The afternoon spread out in a haze of heat, Dad-y’s face melting in the sun as he slept in the dodgy lounger, me getting irritable that Mum-y ate a huge sandwich when she said we wouldn’t need lunch, and a hot and uncomfortable nap upstairs to try and sleep off the sore throat. Seven pm arrived and our plans for a barbeque looked like they were going to hell as Dad-y somehow decided to use the old, damp coals to make the fire, which of course failed miserably, resulting in a mad scheme of dry logs and newspapers stacking up on the smoking grill, not to mention an extremely angry Dad-y.
He retired inside for wine and TV to calm his nerves and so Mum-y and I tended the smoky contraption, which actually turned out to work pretty well. We heaped on as many meats as we could, starting with the pork, Armagnac, fig and foie gras burgers (turned out to be a gristly no on my part), then piling up the pork and green pepper skewers we’d bought in the supermarket. Sausages cooked beautifully, paired with sautéed sweet onions rounded off the proceedings nicely, putting Dad-y back in his usual good mood and Mum-y back at ease. Dad-y in a mood does tend to ruin the evening…
The Napoli sausages bought from the butcher in the market yesterday were as good as they looked. Thin, long and very peppery, they could never taste better than on a barbeque. For me, another treat (apart from the deliciously sweet and creamy potatoes in our simple mayo salad), were the little merguez sausages that came in the pack of pork skewers. They seem to be quite popular in this region, the butcher was selling them yesterday too but their artificial bright redness scared us away. What they appear to be is a French version of a chorizo sausage, in that their redness is down to a hell of a lot of paprika. They’re spiked with cumin and a little heat, which makes them taste almost like a kebab. Although they're made from lamb, they aren’t at all greasy, even on a barbeque.

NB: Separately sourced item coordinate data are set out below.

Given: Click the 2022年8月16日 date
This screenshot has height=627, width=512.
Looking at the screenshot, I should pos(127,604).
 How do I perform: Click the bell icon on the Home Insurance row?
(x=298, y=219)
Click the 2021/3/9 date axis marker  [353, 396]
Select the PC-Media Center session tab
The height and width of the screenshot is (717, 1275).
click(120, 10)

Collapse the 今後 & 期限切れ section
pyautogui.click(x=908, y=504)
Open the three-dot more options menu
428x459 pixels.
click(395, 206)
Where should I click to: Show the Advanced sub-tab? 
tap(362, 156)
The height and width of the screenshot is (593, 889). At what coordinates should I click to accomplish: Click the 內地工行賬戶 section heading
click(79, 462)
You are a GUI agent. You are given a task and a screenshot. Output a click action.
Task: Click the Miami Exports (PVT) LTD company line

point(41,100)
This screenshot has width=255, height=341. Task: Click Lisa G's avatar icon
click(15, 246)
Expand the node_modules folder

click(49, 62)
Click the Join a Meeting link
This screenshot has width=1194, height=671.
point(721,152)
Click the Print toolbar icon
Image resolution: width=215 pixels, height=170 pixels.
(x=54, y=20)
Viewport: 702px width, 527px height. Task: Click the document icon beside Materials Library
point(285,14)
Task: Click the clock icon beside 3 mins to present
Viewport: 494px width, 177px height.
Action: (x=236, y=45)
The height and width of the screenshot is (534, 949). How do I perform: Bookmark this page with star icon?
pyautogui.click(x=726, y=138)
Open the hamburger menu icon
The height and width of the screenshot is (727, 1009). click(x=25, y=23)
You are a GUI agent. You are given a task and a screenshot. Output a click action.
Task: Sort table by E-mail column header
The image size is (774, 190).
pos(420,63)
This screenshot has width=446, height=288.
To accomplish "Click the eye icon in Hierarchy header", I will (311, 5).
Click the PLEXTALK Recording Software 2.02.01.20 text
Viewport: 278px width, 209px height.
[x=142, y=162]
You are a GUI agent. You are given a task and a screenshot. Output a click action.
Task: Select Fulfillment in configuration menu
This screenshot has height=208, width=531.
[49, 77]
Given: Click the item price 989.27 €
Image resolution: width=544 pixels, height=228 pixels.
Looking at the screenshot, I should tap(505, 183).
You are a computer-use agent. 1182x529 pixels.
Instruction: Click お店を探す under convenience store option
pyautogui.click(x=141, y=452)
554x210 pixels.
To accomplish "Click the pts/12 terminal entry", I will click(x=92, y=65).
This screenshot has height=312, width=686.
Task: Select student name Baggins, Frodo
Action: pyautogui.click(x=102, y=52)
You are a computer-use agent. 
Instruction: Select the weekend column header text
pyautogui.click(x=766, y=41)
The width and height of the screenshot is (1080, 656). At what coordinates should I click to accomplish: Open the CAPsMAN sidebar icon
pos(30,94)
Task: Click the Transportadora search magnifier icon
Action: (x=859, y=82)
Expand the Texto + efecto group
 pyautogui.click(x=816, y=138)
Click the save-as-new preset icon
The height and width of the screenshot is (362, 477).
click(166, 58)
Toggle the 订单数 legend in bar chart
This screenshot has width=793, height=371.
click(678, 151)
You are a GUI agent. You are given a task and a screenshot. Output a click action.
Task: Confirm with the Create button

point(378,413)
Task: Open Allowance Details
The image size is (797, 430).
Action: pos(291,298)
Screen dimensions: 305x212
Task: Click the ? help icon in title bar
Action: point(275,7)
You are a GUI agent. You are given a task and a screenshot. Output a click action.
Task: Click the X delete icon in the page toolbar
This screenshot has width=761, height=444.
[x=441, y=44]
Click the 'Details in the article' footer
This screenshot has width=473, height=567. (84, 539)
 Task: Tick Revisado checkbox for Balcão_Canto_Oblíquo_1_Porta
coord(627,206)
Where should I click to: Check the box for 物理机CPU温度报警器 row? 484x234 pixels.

We sat out in the night air, lit by the terrace light and a messy candle on the table. I kept one eye on the dying barbeque, keeping a look out for my nemesis of the evening, a half-tailed grey cat who insisted on creeping slowly up the stairs all evening towards the meat. He ran off again and I decided it was time for me to hit the hay and rest up. If my throat’s still bad tomorrow it doesn’t really matter. We’re in France and having a lovely time, even a sore throat can’t take that away.